在果蝇脑部的成像中，csLFM通过减少背景荧光，提高了成像对比度，能够清晰识别出在背景中被淹没的电压信号。通过标记几乎所有多巴胺能神经元，csLFM能够在150 VPS的速度下进行体积电压成像，相比sLFM，csLFM识别出的电压尖峰数量增加了三倍，尖峰幅度增加了1.5倍。

研究人员通过对比csLFM、sLFM和cLFM在相同系统下的表现，验证了csLFM的优越性。实验中采用不同浓度的脂质体和琼脂糖制作的三维组织模拟样品进行成像。结果显示，随着穿透深度的增加，背景荧光逐渐淹没了焦内珠子的强度，而csLFM在不同浓度的脂质体下获得了整体12 dB的SBR提升，穿透深度更深，侧向FWHM比sLFM窄三倍。

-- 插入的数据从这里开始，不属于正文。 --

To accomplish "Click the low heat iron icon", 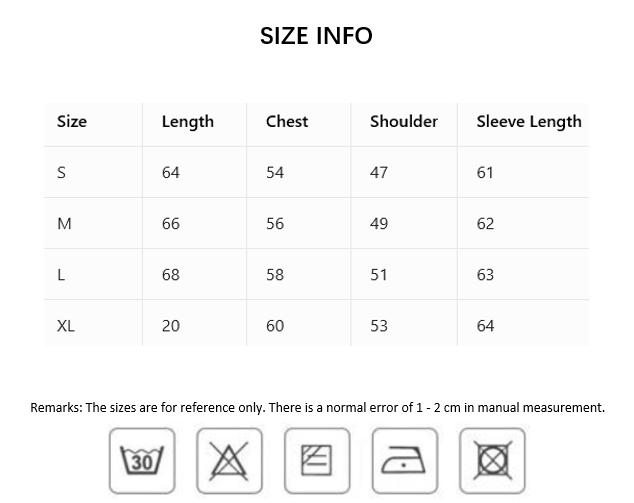I will 405,461.
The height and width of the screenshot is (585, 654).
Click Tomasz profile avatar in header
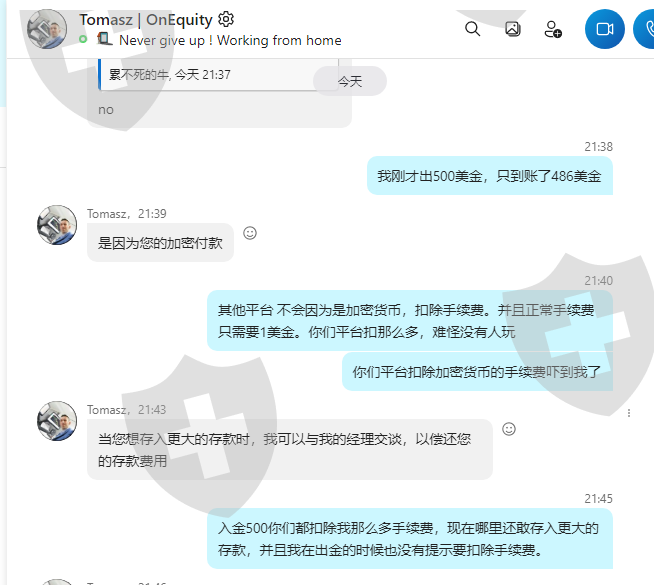pos(47,29)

在小鼠脾脏的免疫细胞成像实验中，csLFM不仅能够分辨亚细胞结构，还显著提高了SBR，有助于研究免疫细胞间的动态协作行为。在厚达300 μm的Thy1-YFP小鼠脑切片成像中，csLFM清晰分辨了复杂的树突和突触结构，而传统的sLFM难以在强背景荧光下实现如此高的分辨率。

高速神经记录

在小鼠视觉皮层的神经活动记录实验中，csLFM显示出卓越的性能。通过对比sLFM和csLFM在相同视觉刺激下的神经响应，csLFM在减少串扰的同时，提高了神经信号的对比度和保真度。实验结果表明，csLFM记录的神经元数量和尖峰幅度显著高于sLFM，且具有更高的方向选择性指数(orientation selectivity index, OSI)，其分布与双光子显微镜结果相似。

亚细胞动态研究

csLFM在观察小鼠肝脏中的收缩体生成时，同样展示了其优越性能。通过降低激发光强度并提高成像对比度，csLFM能够清晰地可视化血管结构和亚细胞动态。此外，在果蝇的大规模神经记录中，csLFM通过减少串扰，提高了神经活动记录的精度和数据吞吐量，展示了其在高保真度神经记录中的巨大潜力。

csLFM通过优化背景抑制和信号检测，实现了在复杂生物环境中的高保真度、长时间三维成像，显著提升了成像深度、分辨率和数据吞吐量，具有广泛的应用前景。这项研究不仅为活体成像技术的发展提供了新的思路，也为理解多种生理病理过程提供了重要的工具。